» TASKS FOR THIS EXERCISE:
a. From the radon text below, list the names of the simple steps it gives for preventing elevated radon levels.
b. Please copy the part of the radon text below between "Radon is a natural, radioactive" and "this health hazard.", inclusive.
+++ SUPPLIED TEXT
Approximately 21,000 people die from radon related lung cancer each year in the United States, yet elevated levels of this health hazard can be prevented through these simple steps:

• Test: EPA and the U.S. Surgeon General recommend that all homes, both with and without basements, be tested for radon. Affordable Do-It-Yourself radon test kits are available at home improvement and hardware stores and online or a qualified radon tester can be hired.

• Fix: EPA recommends taking action to fix radon levels above 4 Picocuries per Liter (pCi/L). Addressing high radon levels often costs the same as other minor home repairs.

• Save a Life: By testing and fixing for elevated levels of radon in your home, you can help prevent lung cancer while creating a healthier home and community.

Radon is a natural, radioactive gas that comes from the breakdown of uranium in soil, rock and water. It can enter homes through cracks in the foundation or other openings such as holes or pipes. In addition to testing for radon, there now are safer and healthier radon-resistant construction techniques that home buyers can discuss with builders to prevent this health hazard.
++++++
+++ DATASET
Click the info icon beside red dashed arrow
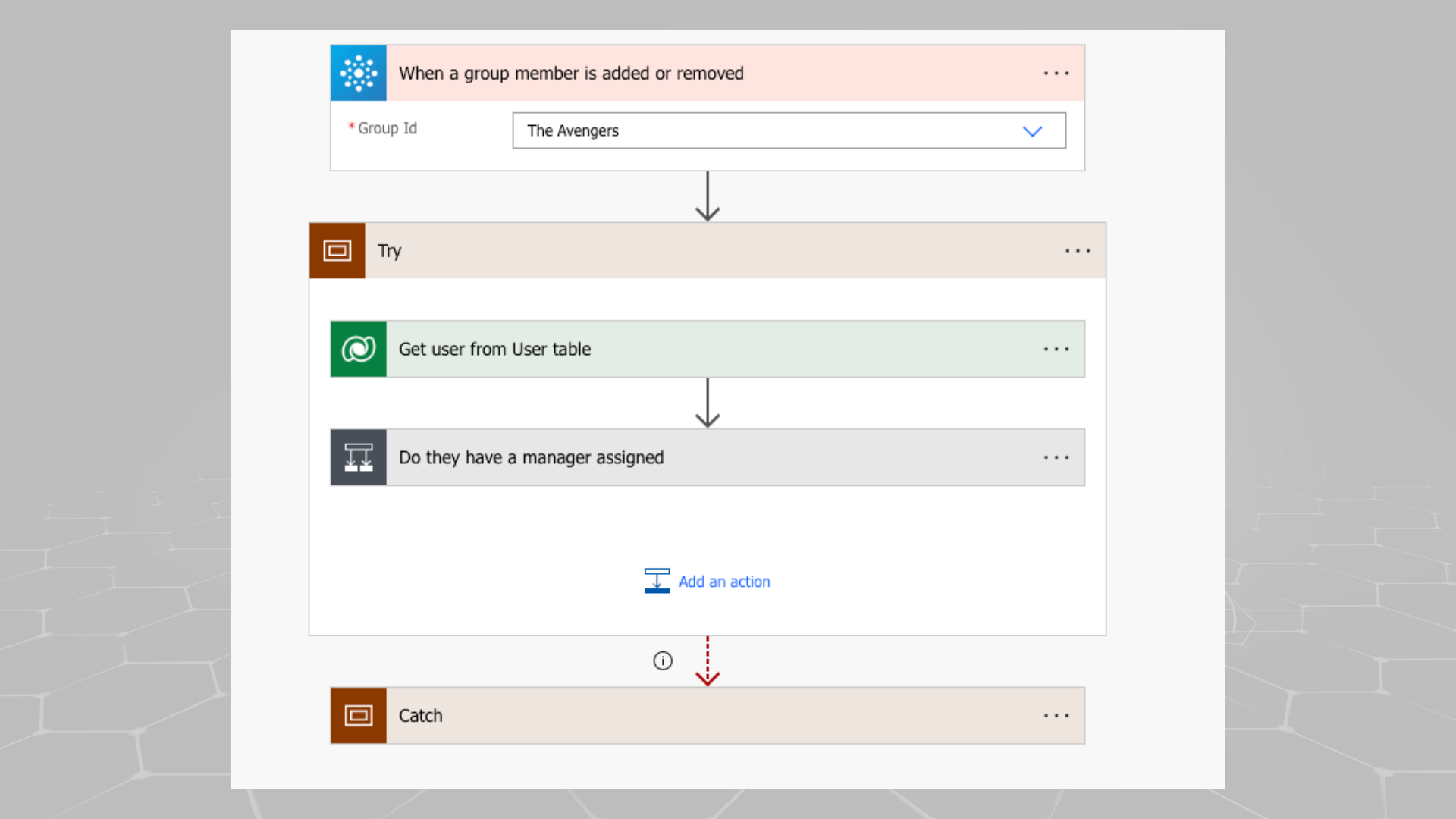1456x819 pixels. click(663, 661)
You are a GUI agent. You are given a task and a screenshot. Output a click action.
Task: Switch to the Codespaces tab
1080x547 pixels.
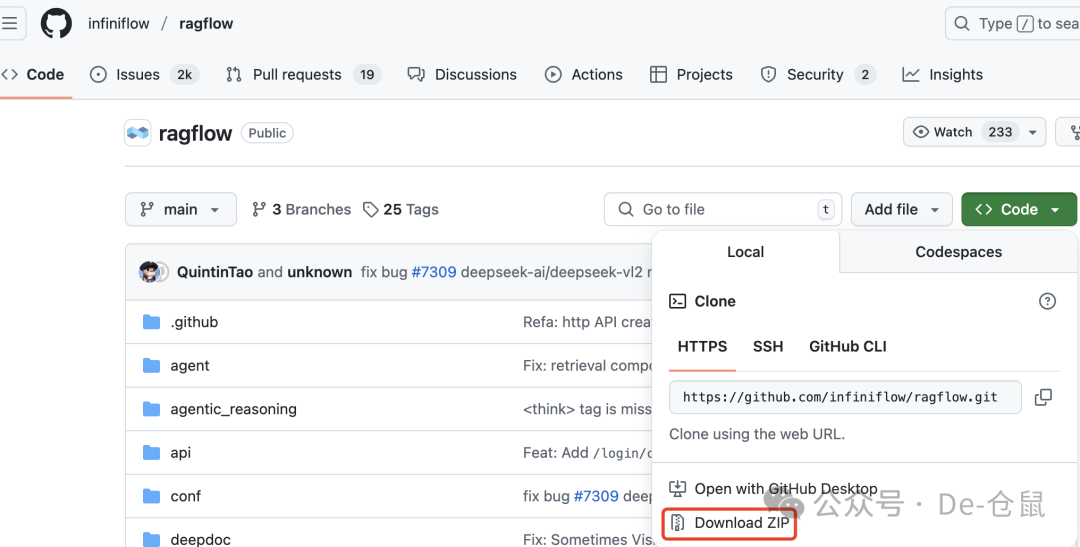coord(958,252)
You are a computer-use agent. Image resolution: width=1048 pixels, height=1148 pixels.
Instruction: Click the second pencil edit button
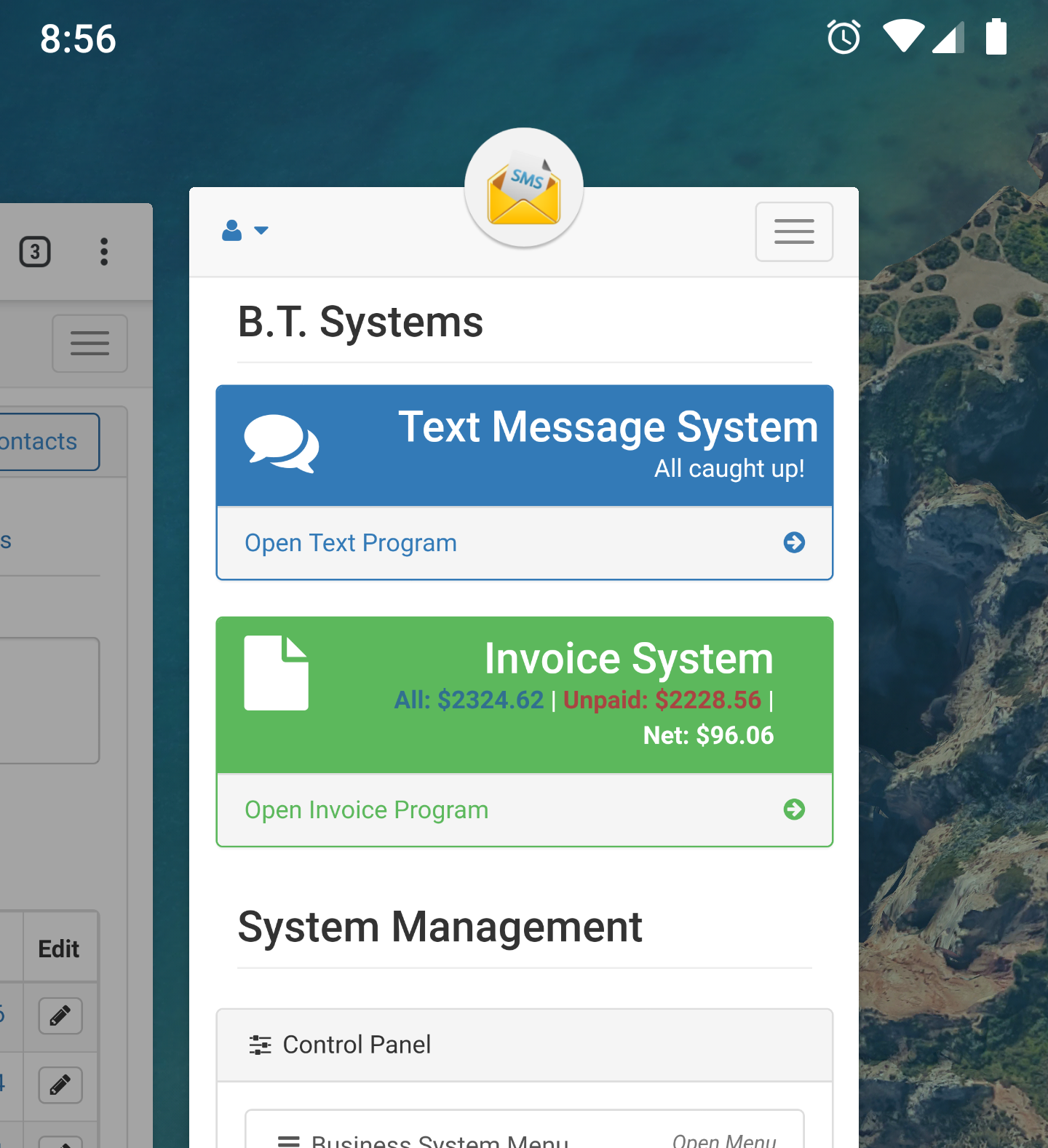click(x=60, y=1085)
++++++
» RESPONSES BY TASK:
a.
Test
Fix
Save a Life

b.
Radon is a natural, radioactive gas that comes from the breakdown of uranium in soil, rock and water. It can enter homes through cracks in the foundation or other openings such as holes or pipes. In addition to testing for radon, there now are safer and healthier radon-resistant construction techniques that home buyers can discuss with builders to prevent this health hazard.